Could you copy out every line of the data where the word "agent" occurs?

Data for this exercise:
══════

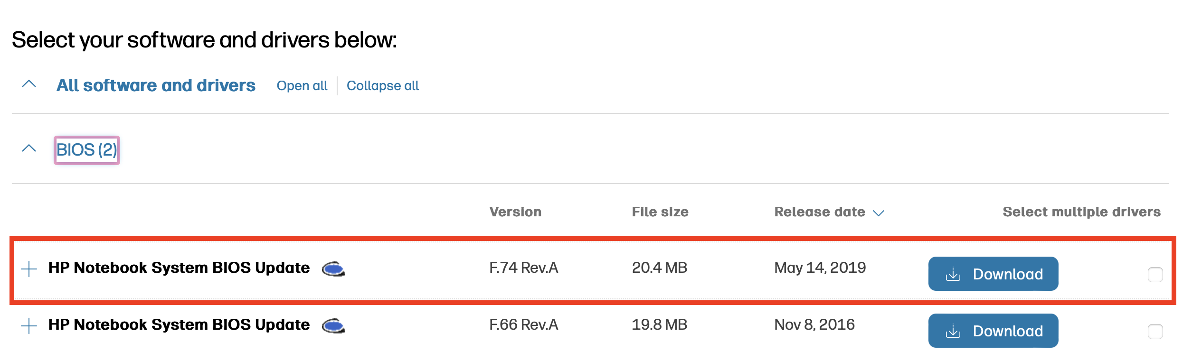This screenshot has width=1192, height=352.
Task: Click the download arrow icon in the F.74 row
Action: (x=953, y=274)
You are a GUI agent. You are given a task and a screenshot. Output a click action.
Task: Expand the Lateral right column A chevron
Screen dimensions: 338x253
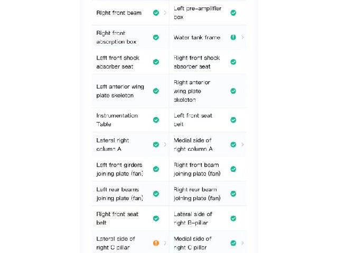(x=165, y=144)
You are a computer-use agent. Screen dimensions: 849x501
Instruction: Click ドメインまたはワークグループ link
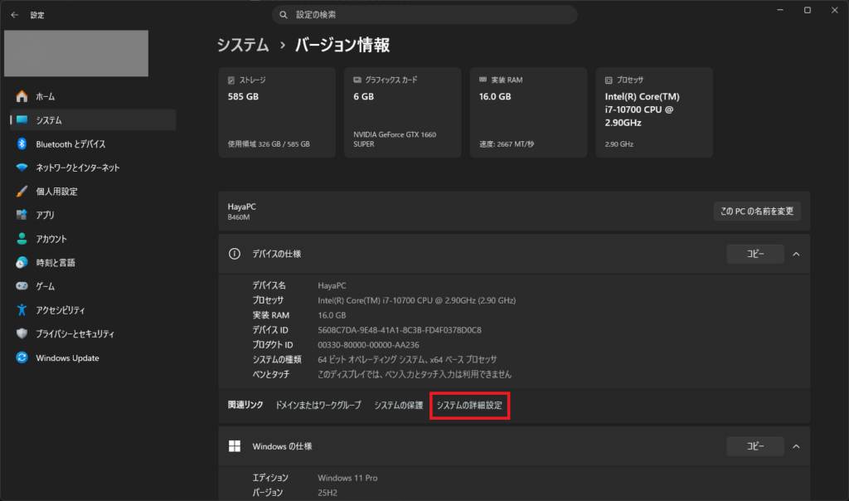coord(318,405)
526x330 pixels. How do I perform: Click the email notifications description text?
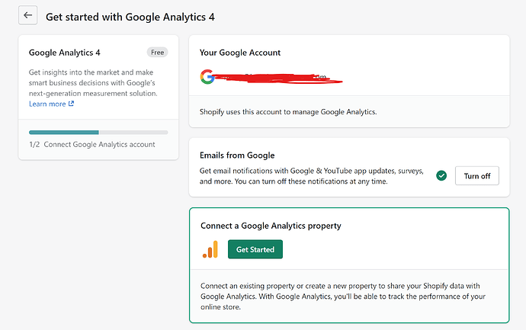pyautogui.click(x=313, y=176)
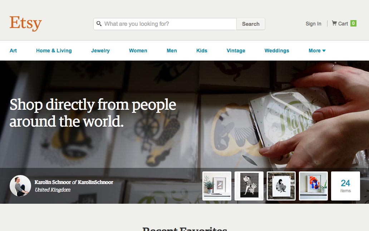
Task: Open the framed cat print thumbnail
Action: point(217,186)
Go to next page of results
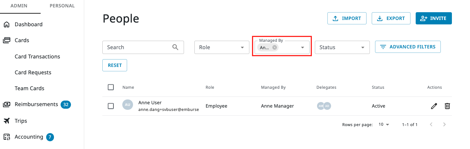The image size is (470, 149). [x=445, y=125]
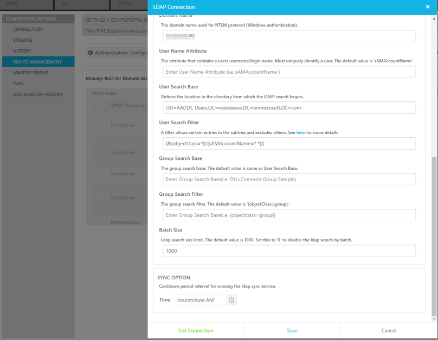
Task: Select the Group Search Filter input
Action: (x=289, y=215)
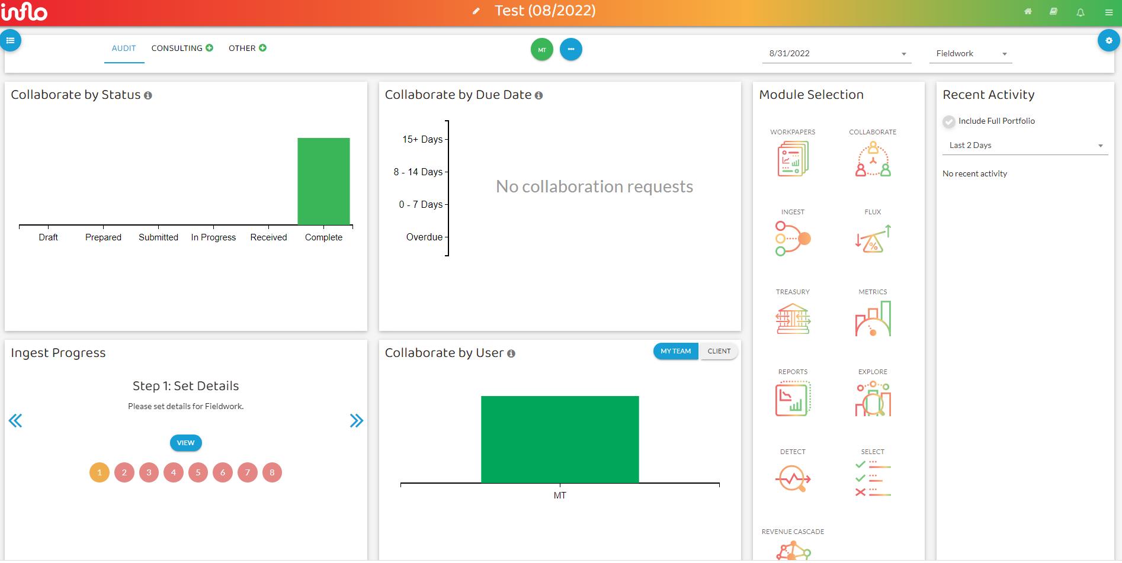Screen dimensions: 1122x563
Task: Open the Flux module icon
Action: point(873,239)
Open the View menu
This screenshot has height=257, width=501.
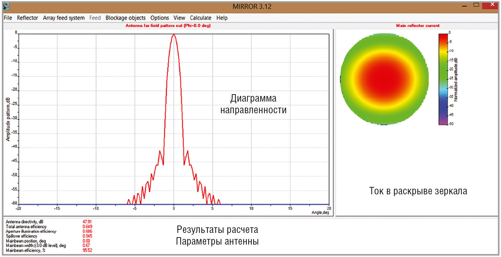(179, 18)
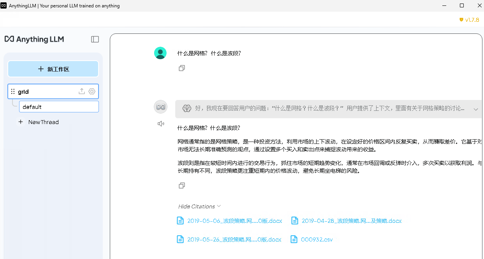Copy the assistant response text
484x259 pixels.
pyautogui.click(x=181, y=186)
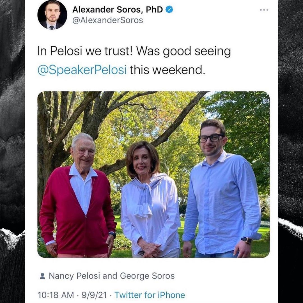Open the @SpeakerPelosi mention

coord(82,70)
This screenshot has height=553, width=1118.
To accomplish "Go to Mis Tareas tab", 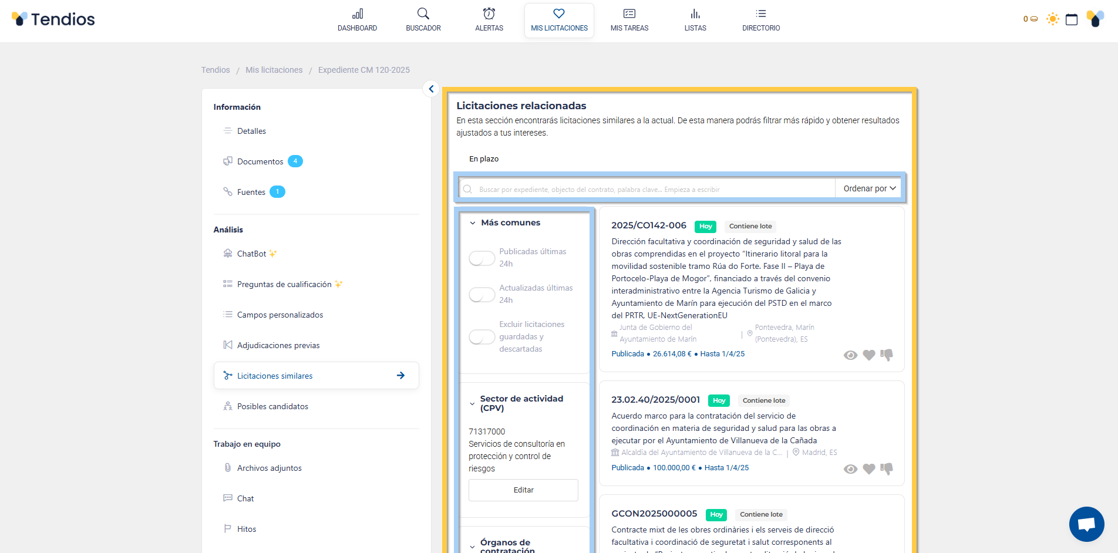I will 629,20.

══════

Problem solution:
You are a GUI agent. You are given a task and a screenshot. Output a click action.
You are a computer-use agent. Screen dimensions: 849x501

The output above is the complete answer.